Yine gelen sorular üzerine Anavarza Antik Kenti’nin içinde bulunduğu köydeki vatandaşların köylerinin sit alanı olmasından kaynaklanan sorunlarına da değinen Bakan Ömer Çelik, şöyle devam etti:
“Burada iki tane problemden bahsetti arkadaşlarımız. Bir tanesi tarihi kalıntıların, belki bazı değerlerin gündelik hayatta kullanılması. Bir diğer problem de vatandaşlarımızın buralar sit alanı ilan edildiği için evlerinin tamiratında herhangi bir çivi bile çakamamaları. Daha önce onlara başka sözler verilmiş. İlgili genel müdürlerimiz bu hafta ya da gelecek hafta içerisinde gelip burayı bir inceleyecekler, hem bu kentle ilgili yapılacakların talimatlarını yerine getirecekler hem de varsa o tip tarihi eserleri nasıl toplayabiliriz, bir de buradaki vatandaşımızın sıkıntılarını nasıl giderebiliriz onlarla ilgili çalışacaklar. Bana bir rapor verecekler, burayla ilgili ne yapabiliriz bakacağız.
Nihayetinde burası hem burada yaşayan insanlarımız için, hem Kozan için hem Adana için hem de bütün Anadolu için büyük bir tarihi kültürel miras.
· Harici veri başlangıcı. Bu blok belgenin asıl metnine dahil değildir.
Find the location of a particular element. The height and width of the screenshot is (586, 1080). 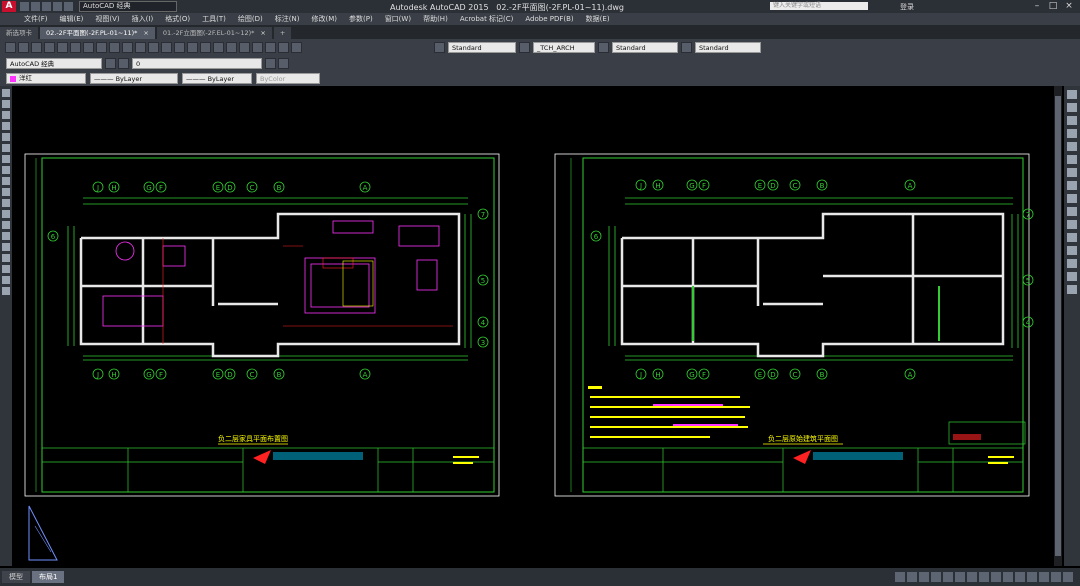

Burada önemli olan hem bu mirası korumak hem de vatandaşımıza gündelik hayatında yapabileceğimiz kolaylığı sağlamak. İkisinin çatıştığı yerde de hiçbirine zarar vermeden bir çözüm üretmeye çalışacağız tabii ki. Bu kadar büyük bir mirasa sahip olmanın bazı külfetleri oluyor bu külfetlere de doğrusu bu tarihi mirasa hak ettiği değeri vermek bakımından katlanmak gerekiyor.”
IŞİD Terör Örgütünün Türkiye Turizmine Etkileri 

Son olarak Hasankeyf’teki esnafların IŞİD terörü nedeniyle mağdur oldukları yönünde basında yer alan haberlerle ilgili görüşleri istenen Bakan Ömer Çelik,

 
“Bugün bunu ben de basında yapılan haberlerden okudum. Bu genel bir problem. Mesela Suriye meselesi çıktığından itibaren sınır illeri Gaziantep, Adana, Hatay bunların hepsi etkileniyor. IŞİD meselesiyle ilgili olarak ortaya çıkan bu kaos tablosu başka şeyleri de etkiliyor.
Biz zaten başından beri onu söylüyoruz. Birleşmiş Milletler Güvenlik Konseyi’nin üyeleri, hiçbir şekilde bu bölgeyle bir sınırları yok, dünyanın öbür ucundan bu bölge hakkındaki kararları Birleşmiş Milletler Güvenlik Konseyi’nde veto ediyorlar. Halbuki bizim insanımız burada bundan doğrudan etkileniyor. Suriye ile Irak ile çok uzun bir sınıra sahibiz. Hem Irak’ta hem Suriye’de IŞİD terör örgütü var. Bu doğal olarak turizm, ekonomi ve en önemlisi de güvenlik meselelerimizi doğrudan etkiliyor. Dolayısıyla bunun hepsine dönük Türkiye’nin yaklaşımının ne kadar doğru olduğunu gösteriyor. İnşallah bu terör belası en kısa zamanda hallolur. Biz de bu sıkıntıları aşmaya çalışırız. Hasankeyf ile ilgili tam durum nedir, neler yapılabilir arkadaşlarımız beni bilgilendirecekler.” dedi.